[Source data]

"""

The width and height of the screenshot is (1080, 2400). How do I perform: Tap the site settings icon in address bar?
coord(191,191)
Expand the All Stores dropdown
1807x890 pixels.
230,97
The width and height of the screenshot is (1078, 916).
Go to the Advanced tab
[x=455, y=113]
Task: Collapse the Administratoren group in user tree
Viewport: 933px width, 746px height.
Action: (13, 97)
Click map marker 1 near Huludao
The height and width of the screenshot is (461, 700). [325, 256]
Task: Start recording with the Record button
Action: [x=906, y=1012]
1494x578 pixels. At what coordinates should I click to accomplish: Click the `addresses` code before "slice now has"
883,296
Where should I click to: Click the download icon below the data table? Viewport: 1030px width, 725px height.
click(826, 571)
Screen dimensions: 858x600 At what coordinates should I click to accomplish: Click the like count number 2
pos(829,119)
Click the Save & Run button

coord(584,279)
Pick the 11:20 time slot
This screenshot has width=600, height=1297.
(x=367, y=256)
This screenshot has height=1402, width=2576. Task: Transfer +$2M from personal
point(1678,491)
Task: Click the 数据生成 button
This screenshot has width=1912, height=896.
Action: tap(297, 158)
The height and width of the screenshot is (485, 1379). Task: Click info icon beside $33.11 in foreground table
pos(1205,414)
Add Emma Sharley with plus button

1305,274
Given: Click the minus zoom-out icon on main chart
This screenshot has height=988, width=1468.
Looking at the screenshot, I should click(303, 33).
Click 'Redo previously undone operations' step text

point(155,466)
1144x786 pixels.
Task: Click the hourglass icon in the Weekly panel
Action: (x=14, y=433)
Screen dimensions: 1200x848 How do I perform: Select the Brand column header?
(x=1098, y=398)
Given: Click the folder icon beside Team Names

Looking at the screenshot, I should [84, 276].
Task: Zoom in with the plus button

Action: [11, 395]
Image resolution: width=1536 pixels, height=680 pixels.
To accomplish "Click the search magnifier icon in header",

"""

*Goal of the exercise*: Write out every entry exactly as it appears.

*Expected answer*:
The width and height of the screenshot is (1080, 2400). How do I perform: Tap the site settings icon in address bar?
coord(191,191)
Expand the All Stores dropdown
1807x890 pixels.
230,97
The width and height of the screenshot is (1078, 916).
Go to the Advanced tab
[x=455, y=113]
Task: Collapse the Administratoren group in user tree
Viewport: 933px width, 746px height.
Action: (13, 97)
Click map marker 1 near Huludao
The height and width of the screenshot is (461, 700). [325, 256]
Task: Start recording with the Record button
Action: [x=906, y=1012]
1494x578 pixels. At what coordinates should I click to accomplish: Click the `addresses` code before "slice now has"
883,296
Where should I click to: Click the download icon below the data table? Viewport: 1030px width, 725px height.
click(826, 571)
Screen dimensions: 858x600 At what coordinates should I click to accomplish: Click the like count number 2
pos(829,119)
Click the Save & Run button

coord(584,279)
Pick the 11:20 time slot
This screenshot has width=600, height=1297.
(x=367, y=256)
This screenshot has height=1402, width=2576. Task: Transfer +$2M from personal
point(1678,491)
Task: Click the 数据生成 button
This screenshot has width=1912, height=896.
Action: tap(297, 158)
The height and width of the screenshot is (485, 1379). Task: Click info icon beside $33.11 in foreground table
pos(1205,414)
Add Emma Sharley with plus button

1305,274
Given: Click the minus zoom-out icon on main chart
This screenshot has height=988, width=1468.
Looking at the screenshot, I should click(303, 33).
Click 'Redo previously undone operations' step text

point(155,466)
1144x786 pixels.
Task: Click the hourglass icon in the Weekly panel
Action: (x=14, y=433)
Screen dimensions: 1200x848 How do I perform: Select the Brand column header?
(x=1098, y=398)
Given: Click the folder icon beside Team Names

Looking at the screenshot, I should [84, 276].
Task: Zoom in with the plus button

Action: [11, 395]
Image resolution: width=1536 pixels, height=680 pixels.
To accomplish "Click the search magnifier icon in header",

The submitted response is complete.